Below is the data. Give it again, complete and exact.

-- Given records follows --

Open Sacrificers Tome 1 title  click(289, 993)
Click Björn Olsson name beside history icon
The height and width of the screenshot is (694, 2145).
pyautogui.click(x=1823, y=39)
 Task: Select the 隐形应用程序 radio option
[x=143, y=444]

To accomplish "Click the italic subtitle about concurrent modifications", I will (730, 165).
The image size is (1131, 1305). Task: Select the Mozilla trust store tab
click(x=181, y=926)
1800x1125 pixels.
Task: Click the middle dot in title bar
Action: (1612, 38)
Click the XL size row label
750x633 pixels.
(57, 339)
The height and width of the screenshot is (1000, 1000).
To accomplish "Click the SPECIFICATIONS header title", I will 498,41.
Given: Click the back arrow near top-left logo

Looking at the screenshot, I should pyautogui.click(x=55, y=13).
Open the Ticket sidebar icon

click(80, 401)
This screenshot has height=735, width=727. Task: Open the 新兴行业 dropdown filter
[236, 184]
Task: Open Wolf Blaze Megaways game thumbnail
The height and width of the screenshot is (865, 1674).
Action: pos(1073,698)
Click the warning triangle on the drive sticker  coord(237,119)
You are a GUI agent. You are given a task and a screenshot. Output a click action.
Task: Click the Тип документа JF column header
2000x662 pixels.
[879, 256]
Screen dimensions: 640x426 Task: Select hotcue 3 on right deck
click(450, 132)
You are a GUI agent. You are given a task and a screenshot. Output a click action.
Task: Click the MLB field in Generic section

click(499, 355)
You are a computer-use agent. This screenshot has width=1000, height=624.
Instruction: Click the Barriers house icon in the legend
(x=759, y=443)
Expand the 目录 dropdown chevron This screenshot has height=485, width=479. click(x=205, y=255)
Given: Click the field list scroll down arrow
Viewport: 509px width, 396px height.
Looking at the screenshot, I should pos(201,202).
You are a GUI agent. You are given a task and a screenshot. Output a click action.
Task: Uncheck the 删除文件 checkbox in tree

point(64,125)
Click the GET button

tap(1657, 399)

-- Given records concluded --

## Completed task
Open Sacrificers Tome 1 title  click(289, 993)
Click Björn Olsson name beside history icon
The height and width of the screenshot is (694, 2145).
pyautogui.click(x=1823, y=39)
 Task: Select the 隐形应用程序 radio option
[x=143, y=444]

To accomplish "Click the italic subtitle about concurrent modifications", I will (730, 165).
The image size is (1131, 1305). Task: Select the Mozilla trust store tab
click(x=181, y=926)
1800x1125 pixels.
Task: Click the middle dot in title bar
Action: (1612, 38)
Click the XL size row label
750x633 pixels.
(57, 339)
The height and width of the screenshot is (1000, 1000).
To accomplish "Click the SPECIFICATIONS header title", I will 498,41.
Given: Click the back arrow near top-left logo

Looking at the screenshot, I should pyautogui.click(x=55, y=13).
Open the Ticket sidebar icon

click(80, 401)
This screenshot has height=735, width=727. Task: Open the 新兴行业 dropdown filter
[236, 184]
Task: Open Wolf Blaze Megaways game thumbnail
The height and width of the screenshot is (865, 1674).
Action: pos(1073,698)
Click the warning triangle on the drive sticker  coord(237,119)
You are a GUI agent. You are given a task and a screenshot. Output a click action.
Task: Click the Тип документа JF column header
2000x662 pixels.
[879, 256]
Screen dimensions: 640x426 Task: Select hotcue 3 on right deck
click(450, 132)
You are a GUI agent. You are given a task and a screenshot. Output a click action.
Task: Click the MLB field in Generic section

click(499, 355)
You are a computer-use agent. This screenshot has width=1000, height=624.
Instruction: Click the Barriers house icon in the legend
(x=759, y=443)
Expand the 目录 dropdown chevron This screenshot has height=485, width=479. click(x=205, y=255)
Given: Click the field list scroll down arrow
Viewport: 509px width, 396px height.
Looking at the screenshot, I should pos(201,202).
You are a GUI agent. You are given a task and a screenshot. Output a click action.
Task: Uncheck the 删除文件 checkbox in tree

point(64,125)
Click the GET button

tap(1657, 399)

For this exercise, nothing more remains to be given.